Plaintiff asserts that the representations are material because consumers today are seeking snacks
that are “a healthy indulgence, which is a treat with all the flavor and taste desired,” with the
accompanying health benefits. FAC ¶ 7 (internal quotation marks and footnote omitted).

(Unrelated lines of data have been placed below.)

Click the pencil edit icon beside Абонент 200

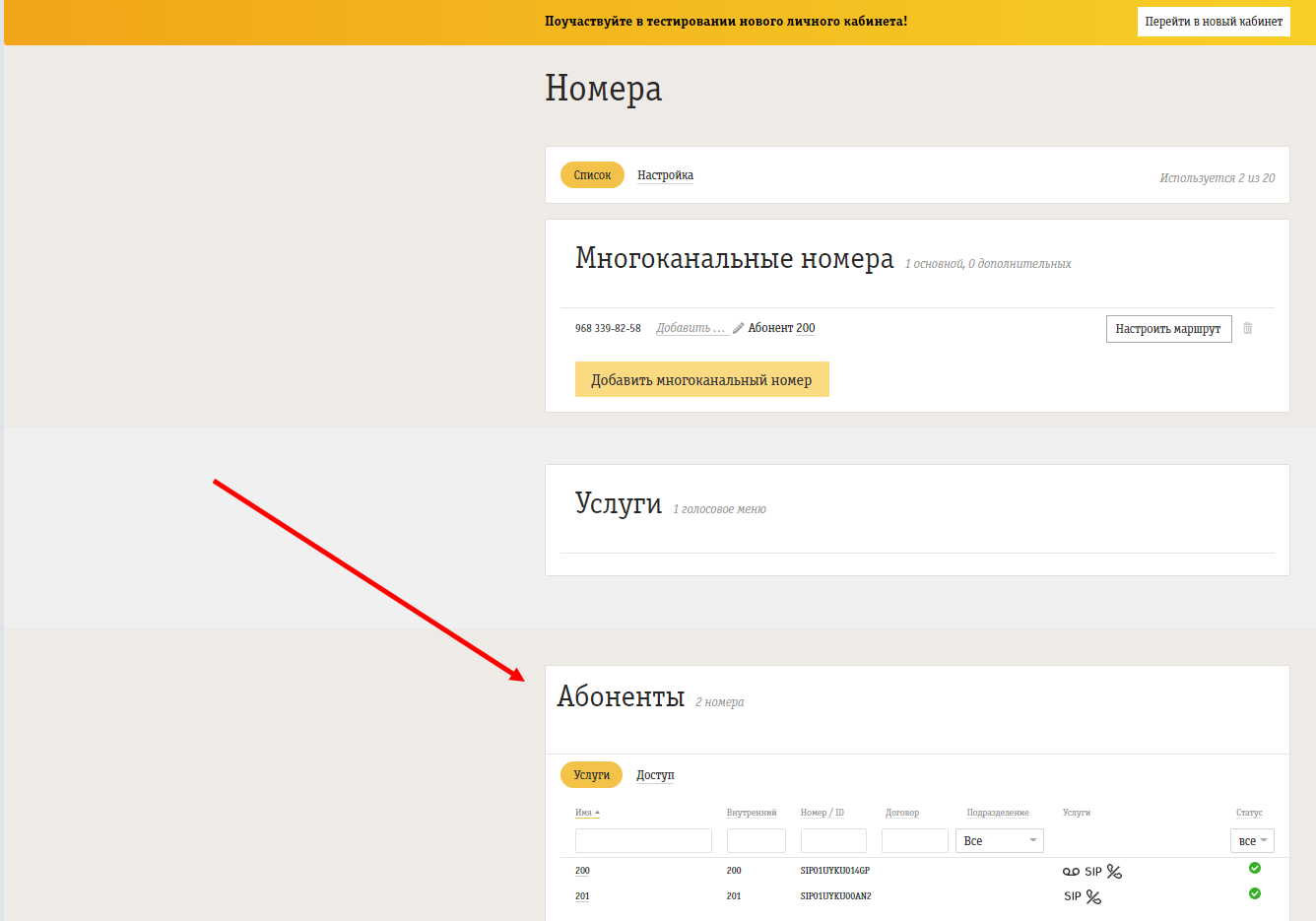click(738, 328)
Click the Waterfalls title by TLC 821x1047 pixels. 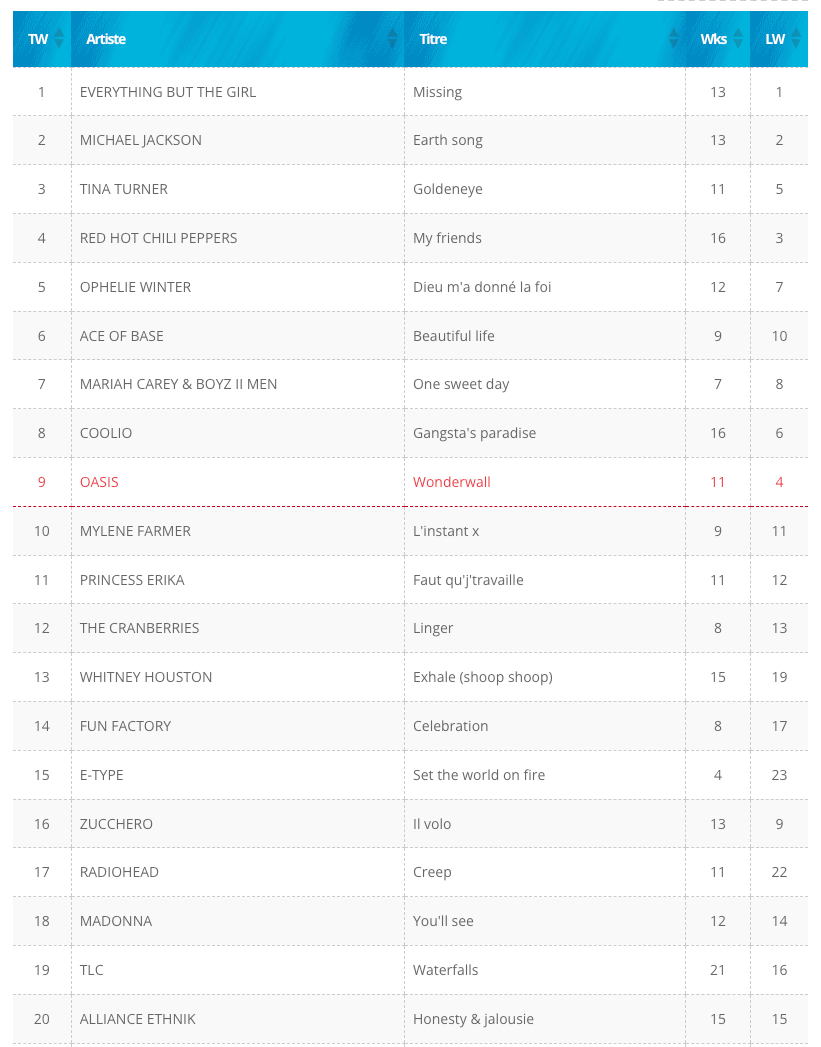(446, 970)
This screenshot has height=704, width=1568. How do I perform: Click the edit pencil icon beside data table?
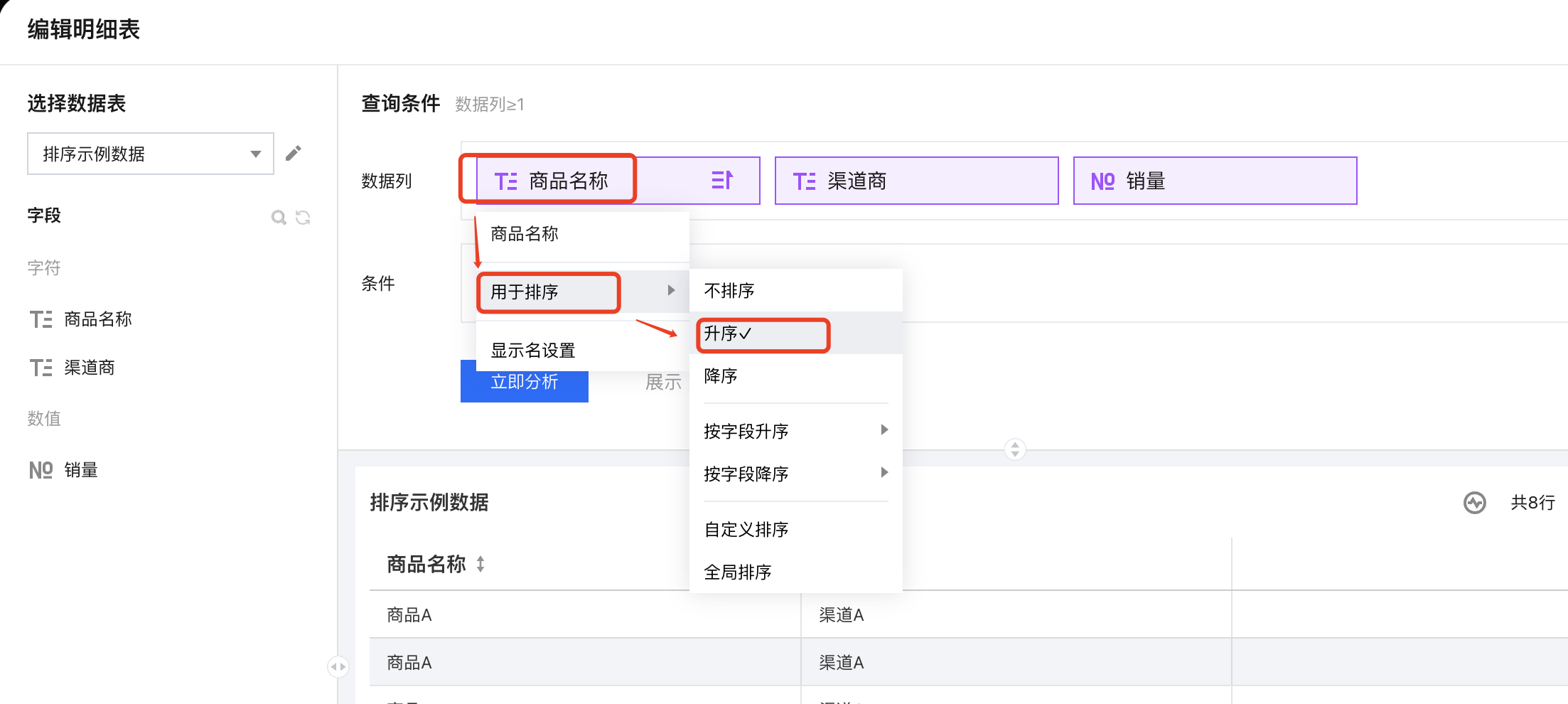tap(293, 154)
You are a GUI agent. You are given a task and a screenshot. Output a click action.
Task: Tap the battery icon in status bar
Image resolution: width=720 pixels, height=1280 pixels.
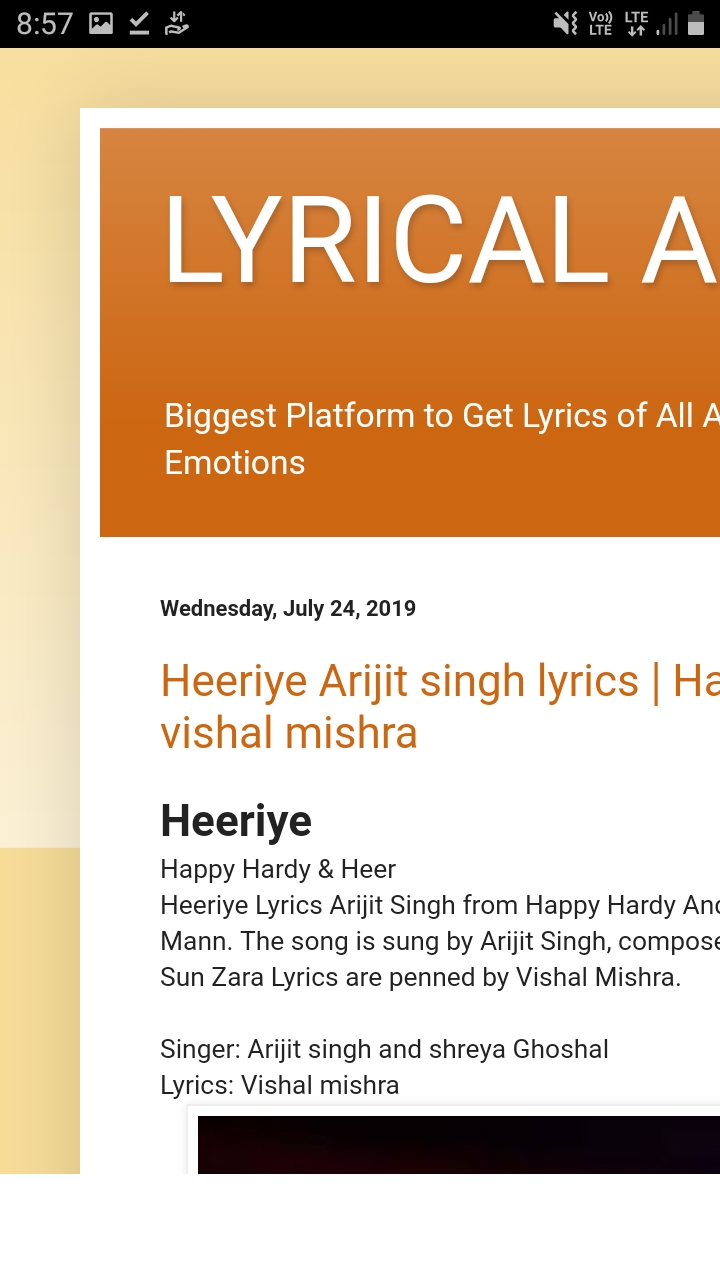coord(696,23)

Viewing the product label in context, the representations are simply not deceptive. Courts
typically find misleading representations about ingredients when the product label explicitly
asserts that it is made with a specific ingredient or specifies the quantity of an ingredient when
the ingredient is not predominant in the Product. The front labels in most of these cases
prominently make assertions such as “Made with [Ingredient]” and/or “[Amount] Grams of
[Ingredient] Per Serving” on the front packaging. See, e.g., Mantikas, 910 F.3d 633 (“Whole
Grain” in large print with “Made with 5G of Whole Grain Per Serving” in smaller print, and
“Made with Whole Grain” in larger print with “Made with 8G of Whole Grain Per Serving” in
smaller print); Jonathan Chuang v. Dr. Pepper Snapple Grp., Inc., No.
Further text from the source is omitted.